バングラデシュのテロ事件を受けて、被害者の1人が「日本人だから撃たないで」と言ったことが返って悪い結果をもたらしたのではないかとか、「日本が援助をたくさんしてきた国で、なぜ日本人が犠牲になったのか?」とか、事件と日本を結び付けたがる人がいるが、私はその行為に何の価値も見出せない。

事件は非イスラム教徒を狙った無差別テロの可能性が高く、ターゲットとなったレストランに不幸にも「たまたま」日本人がいただけである。日本人がいたから大きなニュースになっただけで、外国人が集まる所が無差別に狙われたテロ行為は他にもたくさんある。それらの事件と重ね合わせ、相対的に事件を分析することが再発防止策につながるのではないか。

「援助したのになぜ狙われるのか」ではなく、「援助したからこそ狙われた」という発想転換を

今回の事件でマスコミが日本のバングラデシュ援助について報道していたが、“的を射ない”内容でけっこう笑えた。←亡くなった方には申し訳ないが…。

たとえば、主なインフラ整備を列挙し、○○建設や○○組がかかわったなどと報道していたが、それって「タイド(ひも付き)」なんじゃないの?とツッコミを入れたくなった。また、やたらと「円借款」と書いてあって、「贈与比率」低そうとか、「グラント・エレメント」低そうとツッコミを入れたくなった。

説明している方は、これだけ日本はバングラデシュに援助してるんですよ!と言いたいのだろうが、日本の援助が諸外国から受けている(あるいは受けてきた)批判についてまったく無知なので、なかなかの内容だった。

まず、「タイド(ひも付き)」援助とは、日本企業に請け負わせることを条件に援助することで、結局、日本企業の儲けになってしまう援助のことだ。むかしから日本のODA(政府開発援助)の問題として諸外国から批判されてきた。しかし、2000年代に改善され、いまや90%台後半が「アンタイド(ひも付きでない)」援助となっている。だから、○○建設や○○組と紹介した後で、「この点はいまは改善されています」とちゃんと言わないとダメなんだよね。

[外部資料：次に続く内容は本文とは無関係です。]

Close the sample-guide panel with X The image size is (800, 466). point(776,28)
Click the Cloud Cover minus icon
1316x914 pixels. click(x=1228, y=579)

そして、「円借款」とは、日本政府による援助国への貸付つまり有償資金協力のこと。政府による低利で長期の資金融資のことである。これが日本は多く、そのことが諸外国から「贈与比率が低い」と批判されている。

いまや世界の援助は「無償資金協力」となっており、返済義務を課さない資金協力が主流なのだ。しかし、日本は、いまだに円借款が多く、援助総額だと2位なのに、援助純額だと4位になってしまう。つまり、いっぱいお金を出しているが、その半分以上が貸金なので、とうぜんながら元金と利子を返してもらっている。それを差し引くと、援助純額は減ってしまうからだ。「贈与比率が低い」とはそのことなのだ。

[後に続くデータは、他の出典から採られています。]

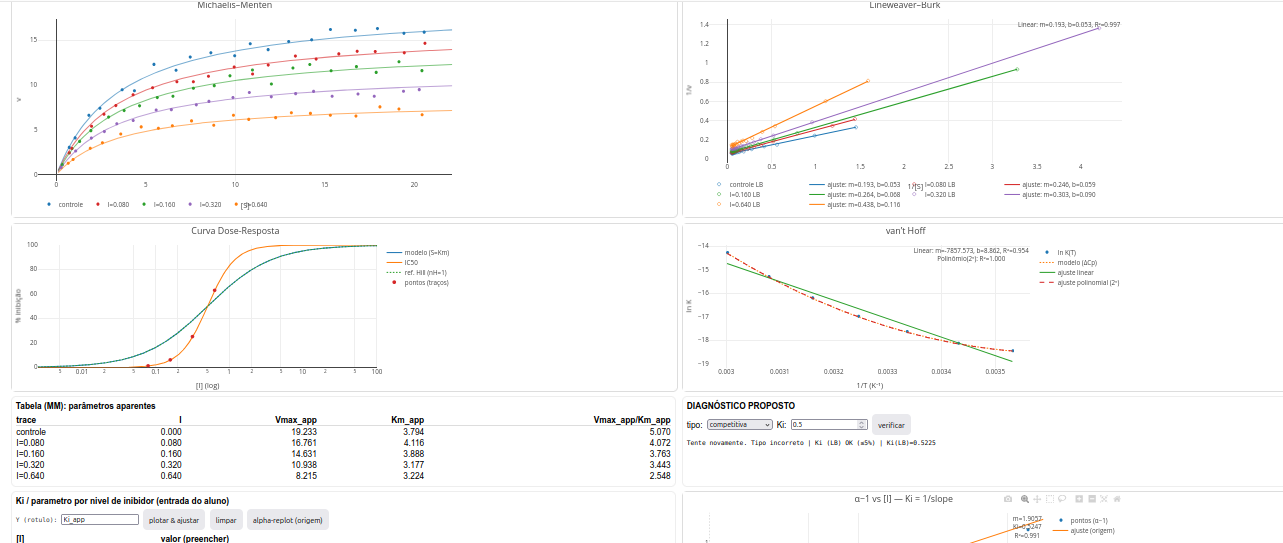Click the Ki number field spinner arrows
This screenshot has width=1283, height=543.
click(861, 425)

最後に、「グラント・エレメント」とは、「贈与要素」と訳され、金利が安く、貸付期間が長いほど数値が高く、贈与(無償資金協力)だと100%、借款(有償資金協力)だと25%以上となる。日本は80%台後半だが、DAC(OECD=経済協力機構の開発援助委員会)平均が90%台後半なので、日本は低いと批判されている。

そのほかにも、GNI(国民総所得)比率が低いとか、最貧国の多いアフリカではなくアジア中心に援助しているとか、日本の援助への風当たりはけっこう強い。

このあたりの情報をきちんと説明したうえで、日本のバングラデシュ援助について説明しないと、正しい情報が伝わらない。←まあ、伝える気があるかどうかも問題なんだけどね。